**Supplied data:**
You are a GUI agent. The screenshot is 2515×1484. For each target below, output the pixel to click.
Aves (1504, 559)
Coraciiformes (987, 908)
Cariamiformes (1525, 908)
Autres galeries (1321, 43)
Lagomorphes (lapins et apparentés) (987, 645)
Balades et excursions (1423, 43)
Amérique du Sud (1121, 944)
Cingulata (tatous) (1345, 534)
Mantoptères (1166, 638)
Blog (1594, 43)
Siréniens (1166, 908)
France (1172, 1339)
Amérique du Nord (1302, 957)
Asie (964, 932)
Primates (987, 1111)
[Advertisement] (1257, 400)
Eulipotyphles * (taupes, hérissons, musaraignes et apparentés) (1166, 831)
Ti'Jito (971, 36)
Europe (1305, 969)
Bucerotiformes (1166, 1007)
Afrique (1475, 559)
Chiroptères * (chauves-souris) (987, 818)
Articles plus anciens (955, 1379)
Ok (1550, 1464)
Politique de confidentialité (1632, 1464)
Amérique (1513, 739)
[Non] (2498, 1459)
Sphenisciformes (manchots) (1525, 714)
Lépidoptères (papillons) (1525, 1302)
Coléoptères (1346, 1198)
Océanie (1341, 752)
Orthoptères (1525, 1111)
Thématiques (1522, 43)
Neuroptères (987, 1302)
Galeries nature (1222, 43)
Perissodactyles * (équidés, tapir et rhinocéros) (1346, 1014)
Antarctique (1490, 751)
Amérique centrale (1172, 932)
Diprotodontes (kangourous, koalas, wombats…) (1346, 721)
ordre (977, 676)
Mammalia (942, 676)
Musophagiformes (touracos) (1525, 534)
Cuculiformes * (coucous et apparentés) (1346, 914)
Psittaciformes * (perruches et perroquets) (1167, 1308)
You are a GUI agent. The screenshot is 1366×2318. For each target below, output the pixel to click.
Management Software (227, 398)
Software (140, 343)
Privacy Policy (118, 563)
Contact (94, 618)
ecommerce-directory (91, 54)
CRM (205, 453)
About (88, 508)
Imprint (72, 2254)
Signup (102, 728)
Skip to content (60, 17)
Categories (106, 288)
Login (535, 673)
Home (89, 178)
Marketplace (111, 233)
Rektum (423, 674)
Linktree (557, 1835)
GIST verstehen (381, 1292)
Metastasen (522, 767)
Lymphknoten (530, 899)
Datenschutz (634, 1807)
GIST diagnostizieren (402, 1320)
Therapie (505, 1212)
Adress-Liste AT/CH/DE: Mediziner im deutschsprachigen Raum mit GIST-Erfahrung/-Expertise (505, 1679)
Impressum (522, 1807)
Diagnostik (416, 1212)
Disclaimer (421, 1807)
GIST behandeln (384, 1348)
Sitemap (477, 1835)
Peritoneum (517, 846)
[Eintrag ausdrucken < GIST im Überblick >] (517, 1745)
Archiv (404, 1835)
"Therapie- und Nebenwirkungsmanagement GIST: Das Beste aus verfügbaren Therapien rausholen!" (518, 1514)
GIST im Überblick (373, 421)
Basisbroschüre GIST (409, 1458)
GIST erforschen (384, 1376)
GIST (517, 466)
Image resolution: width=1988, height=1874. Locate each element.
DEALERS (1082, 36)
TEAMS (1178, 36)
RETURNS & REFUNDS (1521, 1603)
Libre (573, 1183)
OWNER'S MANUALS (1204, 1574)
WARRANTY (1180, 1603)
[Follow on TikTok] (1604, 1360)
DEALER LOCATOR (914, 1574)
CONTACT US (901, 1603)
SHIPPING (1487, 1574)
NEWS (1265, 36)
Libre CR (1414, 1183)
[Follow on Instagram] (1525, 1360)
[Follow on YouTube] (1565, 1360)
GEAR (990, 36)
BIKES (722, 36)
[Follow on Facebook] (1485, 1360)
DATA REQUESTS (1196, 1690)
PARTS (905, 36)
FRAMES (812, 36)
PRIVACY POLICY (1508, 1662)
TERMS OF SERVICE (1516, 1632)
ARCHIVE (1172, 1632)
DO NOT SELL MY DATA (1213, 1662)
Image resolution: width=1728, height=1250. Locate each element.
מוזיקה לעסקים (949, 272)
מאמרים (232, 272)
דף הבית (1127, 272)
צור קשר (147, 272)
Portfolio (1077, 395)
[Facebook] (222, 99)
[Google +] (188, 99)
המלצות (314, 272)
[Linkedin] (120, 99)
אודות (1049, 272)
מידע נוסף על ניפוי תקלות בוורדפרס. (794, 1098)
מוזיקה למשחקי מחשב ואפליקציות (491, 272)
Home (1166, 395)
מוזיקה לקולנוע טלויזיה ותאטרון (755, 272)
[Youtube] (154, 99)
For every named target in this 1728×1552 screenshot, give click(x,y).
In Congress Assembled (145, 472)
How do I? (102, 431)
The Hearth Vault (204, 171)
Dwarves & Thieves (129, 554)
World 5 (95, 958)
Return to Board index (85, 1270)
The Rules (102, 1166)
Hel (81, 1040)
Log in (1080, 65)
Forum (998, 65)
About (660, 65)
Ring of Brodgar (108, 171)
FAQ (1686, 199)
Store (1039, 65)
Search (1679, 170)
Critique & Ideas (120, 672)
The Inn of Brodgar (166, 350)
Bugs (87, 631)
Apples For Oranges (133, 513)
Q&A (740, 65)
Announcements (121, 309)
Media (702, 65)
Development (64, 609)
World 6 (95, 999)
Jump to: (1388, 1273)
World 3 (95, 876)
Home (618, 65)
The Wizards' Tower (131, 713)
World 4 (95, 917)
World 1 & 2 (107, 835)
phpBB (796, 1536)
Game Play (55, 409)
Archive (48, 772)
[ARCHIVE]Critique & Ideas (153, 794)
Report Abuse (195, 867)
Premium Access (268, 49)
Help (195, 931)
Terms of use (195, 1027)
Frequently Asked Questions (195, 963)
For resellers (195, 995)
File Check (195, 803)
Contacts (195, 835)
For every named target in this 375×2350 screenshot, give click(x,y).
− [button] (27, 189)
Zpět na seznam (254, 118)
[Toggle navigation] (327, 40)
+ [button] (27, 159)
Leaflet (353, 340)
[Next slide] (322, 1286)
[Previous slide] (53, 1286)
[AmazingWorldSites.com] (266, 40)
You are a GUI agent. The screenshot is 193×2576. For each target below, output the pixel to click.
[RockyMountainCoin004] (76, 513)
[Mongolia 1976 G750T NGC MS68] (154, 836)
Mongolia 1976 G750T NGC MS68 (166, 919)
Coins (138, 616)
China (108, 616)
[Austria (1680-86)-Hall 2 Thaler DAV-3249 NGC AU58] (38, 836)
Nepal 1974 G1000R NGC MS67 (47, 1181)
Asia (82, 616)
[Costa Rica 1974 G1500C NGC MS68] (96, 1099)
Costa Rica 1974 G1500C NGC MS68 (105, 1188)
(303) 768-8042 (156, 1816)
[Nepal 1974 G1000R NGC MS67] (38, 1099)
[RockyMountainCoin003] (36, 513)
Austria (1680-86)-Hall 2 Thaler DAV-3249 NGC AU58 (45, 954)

**Work task:**
Set down each line of the material above again, exactly.

**Answer to this task:**
You are a GUI agent. The screenshot is 2515×1484. For each target below, output the pixel to click.
Aves (1504, 559)
Coraciiformes (987, 908)
Cariamiformes (1525, 908)
Autres galeries (1321, 43)
Lagomorphes (lapins et apparentés) (987, 645)
Balades et excursions (1423, 43)
Amérique du Sud (1121, 944)
Cingulata (tatous) (1345, 534)
Mantoptères (1166, 638)
Blog (1594, 43)
Siréniens (1166, 908)
France (1172, 1339)
Amérique du Nord (1302, 957)
Asie (964, 932)
Primates (987, 1111)
[Advertisement] (1257, 400)
Eulipotyphles * (taupes, hérissons, musaraignes et apparentés) (1166, 831)
Ti'Jito (971, 36)
Europe (1305, 969)
Bucerotiformes (1166, 1007)
Afrique (1475, 559)
Chiroptères * (chauves-souris) (987, 818)
Articles plus anciens (955, 1379)
Ok (1550, 1464)
Politique de confidentialité (1632, 1464)
Amérique (1513, 739)
[Non] (2498, 1459)
Sphenisciformes (manchots) (1525, 714)
Lépidoptères (papillons) (1525, 1302)
Coléoptères (1346, 1198)
Océanie (1341, 752)
Orthoptères (1525, 1111)
Thématiques (1522, 43)
Neuroptères (987, 1302)
Galeries nature (1222, 43)
Perissodactyles * (équidés, tapir et rhinocéros) (1346, 1014)
Antarctique (1490, 751)
Amérique centrale (1172, 932)
Diprotodontes (kangourous, koalas, wombats…) (1346, 721)
ordre (977, 676)
Mammalia (942, 676)
Musophagiformes (touracos) (1525, 534)
Cuculiformes * (coucous et apparentés) (1346, 914)
Psittaciformes * (perruches et perroquets) (1167, 1308)
You are a GUI agent. The screenshot is 1366×2318. For each target below, output the pixel to click.
Management Software (227, 398)
Software (140, 343)
Privacy Policy (118, 563)
Contact (94, 618)
ecommerce-directory (91, 54)
CRM (205, 453)
About (88, 508)
Imprint (72, 2254)
Signup (102, 728)
Skip to content (60, 17)
Categories (106, 288)
Login (535, 673)
Home (89, 178)
Marketplace (111, 233)
Rektum (423, 674)
Linktree (557, 1835)
GIST verstehen (381, 1292)
Metastasen (522, 767)
Lymphknoten (530, 899)
Datenschutz (634, 1807)
GIST diagnostizieren (402, 1320)
Therapie (505, 1212)
Adress-Liste AT/CH/DE: Mediziner im deutschsprachigen Raum mit GIST-Erfahrung/-Expertise (505, 1679)
Impressum (522, 1807)
Diagnostik (416, 1212)
Disclaimer (421, 1807)
GIST behandeln (384, 1348)
Sitemap (477, 1835)
Peritoneum (517, 846)
[Eintrag ausdrucken < GIST im Überblick >] (517, 1745)
Archiv (404, 1835)
"Therapie- und Nebenwirkungsmanagement GIST: Das Beste aus verfügbaren Therapien rausholen!" (518, 1514)
GIST im Überblick (373, 421)
Basisbroschüre GIST (409, 1458)
GIST erforschen (384, 1376)
GIST (517, 466)
Image resolution: width=1988, height=1874. Locate each element.
DEALERS (1082, 36)
TEAMS (1178, 36)
RETURNS & REFUNDS (1521, 1603)
Libre (573, 1183)
OWNER'S MANUALS (1204, 1574)
WARRANTY (1180, 1603)
[Follow on TikTok] (1604, 1360)
DEALER LOCATOR (914, 1574)
CONTACT US (901, 1603)
SHIPPING (1487, 1574)
NEWS (1265, 36)
Libre CR (1414, 1183)
[Follow on Instagram] (1525, 1360)
[Follow on YouTube] (1565, 1360)
GEAR (990, 36)
BIKES (722, 36)
[Follow on Facebook] (1485, 1360)
DATA REQUESTS (1196, 1690)
PARTS (905, 36)
FRAMES (812, 36)
PRIVACY POLICY (1508, 1662)
TERMS OF SERVICE (1516, 1632)
ARCHIVE (1172, 1632)
DO NOT SELL MY DATA (1213, 1662)
Image resolution: width=1728, height=1250. Locate each element.
מוזיקה לעסקים (949, 272)
מאמרים (232, 272)
דף הבית (1127, 272)
צור קשר (147, 272)
Portfolio (1077, 395)
[Facebook] (222, 99)
[Google +] (188, 99)
המלצות (314, 272)
[Linkedin] (120, 99)
אודות (1049, 272)
מידע נוסף על ניפוי תקלות בוורדפרס. (794, 1098)
מוזיקה למשחקי מחשב ואפליקציות (491, 272)
Home (1166, 395)
מוזיקה לקולנוע טלויזיה ותאטרון (755, 272)
[Youtube] (154, 99)
For every named target in this 1728×1552 screenshot, give click(x,y).
In Congress Assembled (145, 472)
How do I? (102, 431)
The Hearth Vault (204, 171)
Dwarves & Thieves (129, 554)
World 5 (95, 958)
Return to Board index (85, 1270)
The Rules (102, 1166)
Hel (81, 1040)
Log in (1080, 65)
Forum (998, 65)
About (660, 65)
Ring of Brodgar (108, 171)
FAQ (1686, 199)
Store (1039, 65)
Search (1679, 170)
Critique & Ideas (120, 672)
The Inn of Brodgar (166, 350)
Bugs (87, 631)
Apples For Oranges (133, 513)
Q&A (740, 65)
Announcements (121, 309)
Media (702, 65)
Development (64, 609)
World 6 (95, 999)
Jump to: (1388, 1273)
World 3 (95, 876)
Home (618, 65)
The Wizards' Tower (131, 713)
World 4 (95, 917)
World 1 & 2 (107, 835)
phpBB (796, 1536)
Game Play (55, 409)
Archive (48, 772)
[ARCHIVE]Critique & Ideas (153, 794)
Report Abuse (195, 867)
Premium Access (268, 49)
Help (195, 931)
Terms of use (195, 1027)
Frequently Asked Questions (195, 963)
For resellers (195, 995)
File Check (195, 803)
Contacts (195, 835)
For every named target in this 375×2350 screenshot, give click(x,y).
− [button] (27, 189)
Zpět na seznam (254, 118)
[Toggle navigation] (327, 40)
+ [button] (27, 159)
Leaflet (353, 340)
[Next slide] (322, 1286)
[Previous slide] (53, 1286)
[AmazingWorldSites.com] (266, 40)
You are a GUI agent. The screenshot is 193×2576. For each target below, output the pixel to click.
[RockyMountainCoin004] (76, 513)
[Mongolia 1976 G750T NGC MS68] (154, 836)
Mongolia 1976 G750T NGC MS68 (166, 919)
Coins (138, 616)
China (108, 616)
[Austria (1680-86)-Hall 2 Thaler DAV-3249 NGC AU58] (38, 836)
Nepal 1974 G1000R NGC MS67 (47, 1181)
Asia (82, 616)
[Costa Rica 1974 G1500C NGC MS68] (96, 1099)
Costa Rica 1974 G1500C NGC MS68 (105, 1188)
(303) 768-8042 (156, 1816)
[Nepal 1974 G1000R NGC MS67] (38, 1099)
[RockyMountainCoin003] (36, 513)
Austria (1680-86)-Hall 2 Thaler DAV-3249 NGC AU58 (45, 954)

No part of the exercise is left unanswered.